MiniMax M3 Lands: Open-Weight Model Hits GPT-5.5 Coding Scores
- AI News
- 4 min read
- Published: June 1, 2026
- Harish Prajapat
MiniMax just shipped M3. And it’s the first open-weight model that actually walks the walk on frontier coding, million-token context, and native multimodality all at once.
The Tencent and Alibaba backed lab dropped M3 on June 1, 2026, ending a long stretch where every open-weight model had to pick two of those three capabilities. M2 and M2.5 got MiniMax taken seriously. M3 is the one that puts the company in the same conversation as OpenAI, Anthropic, and Google.
Why this matters if you build with AI. You can now self-host a model that benchmarks above GPT-5.5 on real software engineering tasks, swallows entire codebases or hours of video in one prompt, and runs autonomous agents for days without phoning home to a closed API.
The benchmark numbers that actually matter
On SWE-Bench Pro, the industry’s nastiest real-world coding benchmark, M3 hits 59.0%. That beats GPT-5.5 at 58.6% and edges past Gemini 3.1 Pro. Claude Opus 4.7 still leads at 64.3%, so Anthropic keeps the coding crown. But the gap to an open model has never been this thin.

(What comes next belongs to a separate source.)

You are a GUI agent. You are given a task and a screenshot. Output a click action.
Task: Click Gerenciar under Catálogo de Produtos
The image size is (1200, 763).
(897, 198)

The agentic numbers are where it gets spicy. M3 scores 83.5 on BrowseComp, which is autonomous web browsing, and that’s clear of Opus 4.7’s 79.3. Terminal-Bench 2.1 comes in at 66.0%. MCP Atlas, which tests multi-tool agent coordination, lands at 74.2%.

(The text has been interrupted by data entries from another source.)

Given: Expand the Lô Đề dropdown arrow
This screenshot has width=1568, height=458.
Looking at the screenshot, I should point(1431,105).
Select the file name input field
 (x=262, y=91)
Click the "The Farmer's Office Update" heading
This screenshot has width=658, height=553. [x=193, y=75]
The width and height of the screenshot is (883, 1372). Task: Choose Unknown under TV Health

On an internal long-horizon agentic benchmark M3 scores 0.37. Opus 4.7 sits at 0.42 and GPT-5.5 at 0.39. So closed models still win the marathon. But M3 is ahead of every other open model tested, by a margin that isn’t close.

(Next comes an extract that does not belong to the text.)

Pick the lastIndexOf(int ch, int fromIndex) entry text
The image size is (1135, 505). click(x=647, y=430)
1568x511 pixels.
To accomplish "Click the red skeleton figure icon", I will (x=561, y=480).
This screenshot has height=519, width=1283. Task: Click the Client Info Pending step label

MSA is doing the heavy lifting
The architecture story here is MiniMax Sparse Attention, or MSA. It’s a new attention mechanism built entirely in-house. The payoff is brutal efficiency at long context. Prefill runs 9.7x faster than M2. Decoding hits 15.6x faster at 1M tokens.
Translation. A million-token prompt that used to be a budget killer is now actually usable in production.

The 24 hour autonomous coding run
MiniMax stress tested M3 on a GPU kernel optimization task. The model ran for about 24 hours straight. It made 147 benchmark submissions, executed 1,959 tool calls, and worked through six landmark rounds of optimization. Starting point was a non-functional baseline. End point was production-grade code. Zero human in the loop.
That’s the kind of run that makes you rethink what an agent actually is. Most current agents tap out after an hour because of context limits or compounding errors. M3 paired with the updated MiniMax Code, which now uses a Producer plus Verifier adversarial loop, just keeps going.
Multimodal as a first-class citizen
M3 takes images, video, and desktop computer use as native inputs. Not bolted on after the fact. The training data pipeline got rebuilt from scratch to handle interleaved multimodal data, and the total training set scaled to roughly 100 trillion tokens.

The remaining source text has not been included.